Wenn der Nachlass viele Fragen hinterlässt

Wenn der Nachlass viele Fragen hinterlässt

04.09.2019

Ohne Testament oder Erbvertrag regelt das Gesetz (ZGB) die Erbfolge.

Grundsatz

Die gesetzliche Erbfolge bestimmt, dass zuerst der überlebende Ehegatte/Ehegattin und die Nachkommen (Kinder, Enkel etc.) in die Erbfolge treten. Sind keine Nachkommen vorhanden, so erben die Eltern der verstorbenen Person sowie deren Nachkommen (Bruder/Schwester). Im Grundsatz erbt der überlebende Ehegatte die Hälfte der Erbmasse und die andere Hälfte geht an die Nachkommen, sofern solche vorhanden sind. In unseren Beispielen gehen wir davon aus, dass die beiden Ehegatten verheiratet waren.

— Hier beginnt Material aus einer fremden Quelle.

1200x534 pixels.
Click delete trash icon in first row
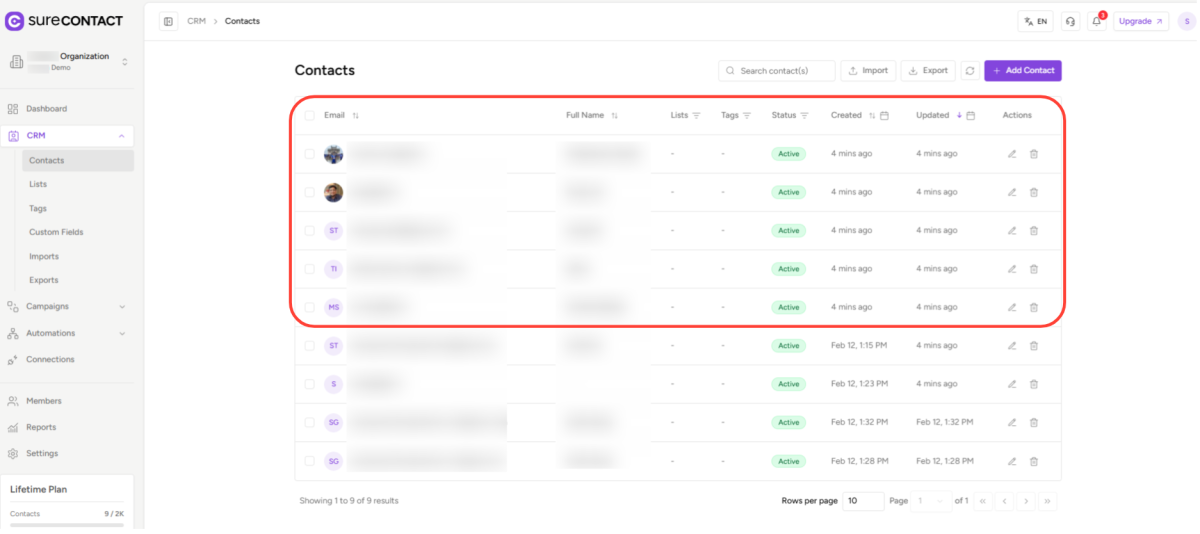pyautogui.click(x=1034, y=154)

Freie Quote und Pflichtteile

Mit einem Testament kann der überlebende Ehegatte bevorzugt werden. Wichtig dabei ist, dass die Pflichtteile der Nachkommen nicht verletzt werden. Gemäss Gesetz werden die nächsten Erben mit einem Pflichtteil geschützt. Dieser beträgt ¾ der Hälfte der Erbschaft, also mindestens 37.5% der Erbmasse. Über die restlichen 12.5% kann der Erblasser jedoch frei verfügen und seinen überlebenden Ehegatten bevorzugen.

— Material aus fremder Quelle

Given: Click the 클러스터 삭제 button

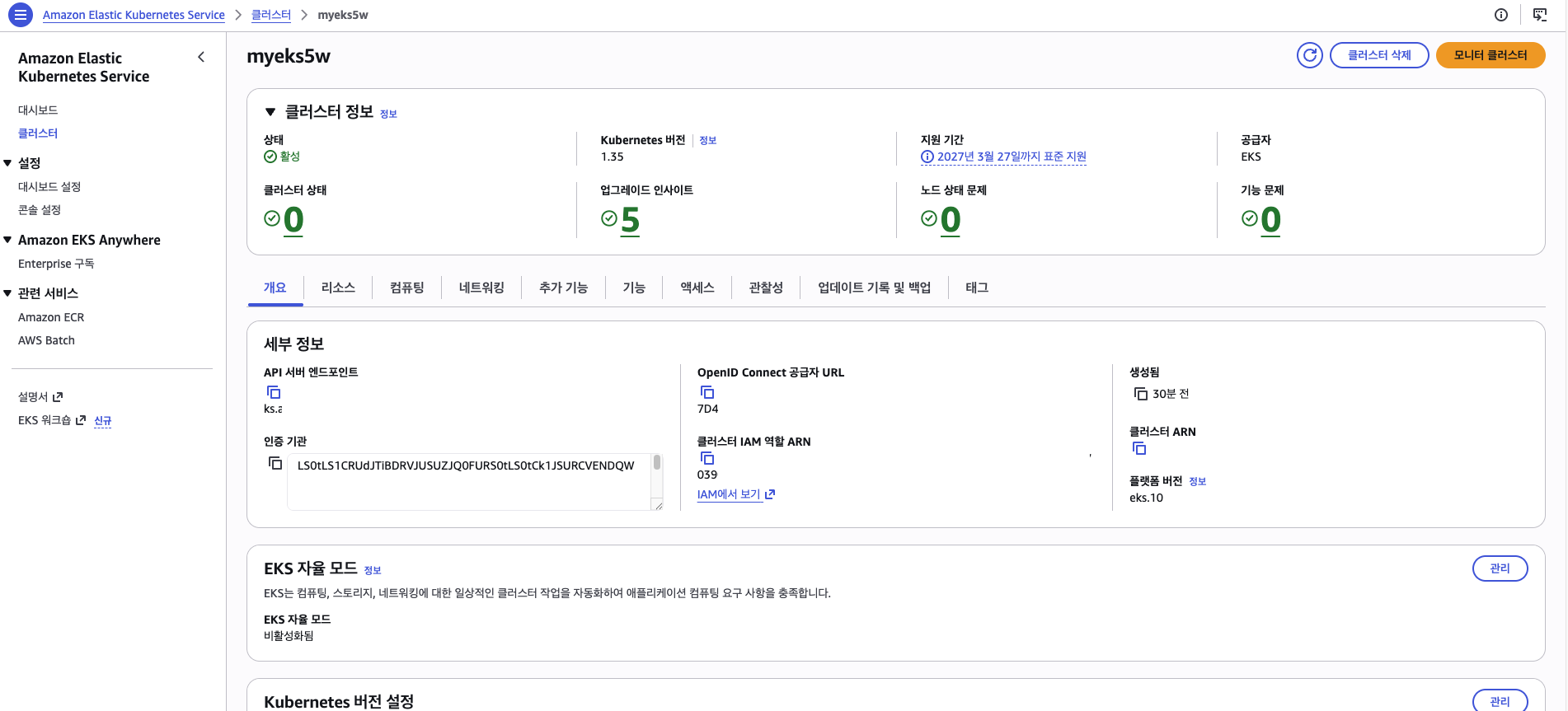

Wenn keine Kinder vorhanden sind

Sofern in der Erbschaftsfolge keine Nachkommen vorhanden sind, so erben die Eltern der verstorbenen Person. Sind die Eltern verstorben, so rücken die Geschwister als Erben nach. War der Verstorbene ein Einzelkind, so treten die Cousinen und Cousins in die Erbfolge ein. Die Geschwister und die Cousinen/Cousins haben keinen Anspruch auf einen Pflichtteil. Somit kann der Erblasser die Verteilung frei vornehmen.